I have a Lexus RX350, IS250, BMW i8, my first car (still! -Toyota Celica GT), and looking at the McLaren 650S right now. Maybe when I'm older I'll get an Aventador. One thing that's limiting me is garage space.... I have room for 2 in my primary garage and 2 in my gazebo. Was debating to buy the house next door or lot a few doors down to convert into a garage, but I'm not in that position yet
Unfortunately, getting through dental school is like going through the motions. If you stick to only what dental school teaches you, you'll be an unprofitable dentist. Use what you learn as the foundation to solve problems, not to view them as the only way to solve a clinical problem. Focus on passing, learning what you can to develop your clinical foundation, and speeding up afterwards. I would advocate that you finish your requirements as soon as possible so that you don't have to worry about doing them the dental school way after your requirements are done. Once you get your requirements, don't tout them to everyone, it'll put you on the radar (Don't want to be on faculty's radar). When you don't have to worry about graduation requirements, you're pretty much in AEGD/private practice training already. Use it to your advantage. Work with instructors that would let you have free reign unless you really need the handholding. If you don't train in speed at all, you'll be ill-prepared for the real world. Pre-clinic, I'll probably say take your time. Those ivorine teeth are nothing like real teeth, so the speed training isn't as important. Neither is the lab work, a productive dentist would not do their own lab work. To get even faster, start double booking patients in clinic. It will force you to work faster and if you can't finish one treatment, you'll be stressed with 2 ops running at the same time. Eventually, you'll either break down or learn to work through it. Trial by fire, I suppose.
As I mentioned before, the best trick is to do pulpectomies to the standard of an unobturated root canal with the speed of the endodontist. Why pulpectomies, you say? It'll teach you access, reading the pulpal floor for the orifices, biomechanical instrumentation, and pretty much everything till the final step, without having to go through the tedium of the WHOLE series of radiographs. just need pre-op, length check, cone check w/o radiograph (if WL = cone length, you're golden), and final. I'd leave the cone out, CaOH/IRM, and give the case to colleagues that needed the endo but don't plan to ever touch an endo file. Voila, you helped a friend in need, you got your training, and you didn't have to screw anyone over by hogging all procedures.

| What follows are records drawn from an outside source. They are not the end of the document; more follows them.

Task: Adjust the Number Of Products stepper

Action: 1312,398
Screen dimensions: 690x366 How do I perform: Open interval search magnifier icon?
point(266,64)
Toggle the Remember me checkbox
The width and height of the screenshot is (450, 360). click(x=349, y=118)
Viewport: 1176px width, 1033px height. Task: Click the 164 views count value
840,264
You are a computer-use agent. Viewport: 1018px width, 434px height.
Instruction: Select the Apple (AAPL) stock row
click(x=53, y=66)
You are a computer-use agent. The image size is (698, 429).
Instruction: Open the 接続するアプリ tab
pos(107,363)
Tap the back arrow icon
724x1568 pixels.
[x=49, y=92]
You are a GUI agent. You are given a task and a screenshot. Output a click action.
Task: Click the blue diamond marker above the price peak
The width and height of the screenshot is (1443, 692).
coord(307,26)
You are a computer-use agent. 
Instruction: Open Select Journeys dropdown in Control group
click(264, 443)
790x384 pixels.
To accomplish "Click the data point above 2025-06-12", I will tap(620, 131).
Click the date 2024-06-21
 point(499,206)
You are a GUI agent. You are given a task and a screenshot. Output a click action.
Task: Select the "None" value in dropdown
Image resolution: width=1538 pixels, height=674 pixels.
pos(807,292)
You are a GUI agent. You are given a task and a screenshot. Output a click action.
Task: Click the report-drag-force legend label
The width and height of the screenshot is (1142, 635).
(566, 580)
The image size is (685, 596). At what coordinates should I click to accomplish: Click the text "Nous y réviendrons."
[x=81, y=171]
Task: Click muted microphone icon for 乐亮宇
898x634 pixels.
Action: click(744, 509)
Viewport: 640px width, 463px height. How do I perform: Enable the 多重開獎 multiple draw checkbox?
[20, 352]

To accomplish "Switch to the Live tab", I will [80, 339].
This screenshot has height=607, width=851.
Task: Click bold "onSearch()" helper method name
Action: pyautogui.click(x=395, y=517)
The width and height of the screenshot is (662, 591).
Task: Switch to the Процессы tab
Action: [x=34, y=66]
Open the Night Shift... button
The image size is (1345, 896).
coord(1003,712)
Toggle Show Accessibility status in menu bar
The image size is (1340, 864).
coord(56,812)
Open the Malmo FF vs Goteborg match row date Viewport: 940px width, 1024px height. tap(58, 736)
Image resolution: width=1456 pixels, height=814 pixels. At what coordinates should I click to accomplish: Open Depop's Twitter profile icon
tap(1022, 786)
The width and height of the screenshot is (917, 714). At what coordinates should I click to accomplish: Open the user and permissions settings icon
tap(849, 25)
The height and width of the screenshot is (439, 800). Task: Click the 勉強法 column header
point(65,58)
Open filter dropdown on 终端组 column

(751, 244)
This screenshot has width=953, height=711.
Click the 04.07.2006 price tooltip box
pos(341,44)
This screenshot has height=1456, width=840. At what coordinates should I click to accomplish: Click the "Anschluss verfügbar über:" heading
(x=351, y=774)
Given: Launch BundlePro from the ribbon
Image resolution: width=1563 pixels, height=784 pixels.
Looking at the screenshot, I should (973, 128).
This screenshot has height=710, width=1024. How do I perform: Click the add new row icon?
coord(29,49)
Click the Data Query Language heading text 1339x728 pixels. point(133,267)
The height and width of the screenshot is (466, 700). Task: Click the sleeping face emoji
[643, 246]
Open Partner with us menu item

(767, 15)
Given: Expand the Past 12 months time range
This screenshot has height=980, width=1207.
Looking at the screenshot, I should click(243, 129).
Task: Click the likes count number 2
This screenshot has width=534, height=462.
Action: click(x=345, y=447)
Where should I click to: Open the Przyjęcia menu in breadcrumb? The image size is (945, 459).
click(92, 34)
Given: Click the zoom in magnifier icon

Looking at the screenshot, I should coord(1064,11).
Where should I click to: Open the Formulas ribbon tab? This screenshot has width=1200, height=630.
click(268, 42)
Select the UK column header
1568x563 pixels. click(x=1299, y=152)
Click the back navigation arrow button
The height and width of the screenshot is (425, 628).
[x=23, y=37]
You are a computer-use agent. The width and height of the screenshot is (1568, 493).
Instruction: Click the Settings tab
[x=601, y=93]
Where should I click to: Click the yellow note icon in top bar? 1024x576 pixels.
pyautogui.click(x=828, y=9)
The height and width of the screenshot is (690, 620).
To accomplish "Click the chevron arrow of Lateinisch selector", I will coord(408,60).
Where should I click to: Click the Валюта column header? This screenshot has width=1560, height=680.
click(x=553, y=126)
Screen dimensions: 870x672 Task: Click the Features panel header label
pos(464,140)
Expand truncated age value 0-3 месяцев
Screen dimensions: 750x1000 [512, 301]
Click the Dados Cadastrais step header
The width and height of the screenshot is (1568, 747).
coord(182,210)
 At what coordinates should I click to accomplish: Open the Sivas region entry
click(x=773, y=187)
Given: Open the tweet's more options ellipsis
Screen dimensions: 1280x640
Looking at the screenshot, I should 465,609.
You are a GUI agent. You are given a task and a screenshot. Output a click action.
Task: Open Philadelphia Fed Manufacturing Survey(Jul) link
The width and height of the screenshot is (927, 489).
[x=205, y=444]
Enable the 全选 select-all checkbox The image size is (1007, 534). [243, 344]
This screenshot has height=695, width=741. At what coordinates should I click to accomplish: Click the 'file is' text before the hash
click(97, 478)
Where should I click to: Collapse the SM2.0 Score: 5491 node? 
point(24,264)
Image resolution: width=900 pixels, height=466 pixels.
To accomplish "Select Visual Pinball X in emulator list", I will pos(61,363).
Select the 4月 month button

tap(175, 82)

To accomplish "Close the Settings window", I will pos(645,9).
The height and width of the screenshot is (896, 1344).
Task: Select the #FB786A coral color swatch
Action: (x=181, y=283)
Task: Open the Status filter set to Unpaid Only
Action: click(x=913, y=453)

Buy your own equipment. Your school will usually make you buy a bunch of useless equipment (not all are useless though, find the ones that are useful and buy them off the ones that are specializing for dirtcheap). Dental supplies companies won't sell to you? eBay or sometimes there's vendor meetings that students can attend (and order from... they won't ask for a license number and academic discounts!).
Anyway, I hope this sets the tone for your D1 mindset. People either hated me or loved me for this mindset. You can guess which types hate me (see reply below).
I'm gonna bite because I think you're trolling (and I enjoy feeding the trolls) and any response I give is going to be met with skepticism. Yes, I do. Now, answer one of mine: are you a pre-dent, dental student, dental faculty, dental aux, or dentist? Your name is studentdent, but I wonder which stage of the dental profession you're in.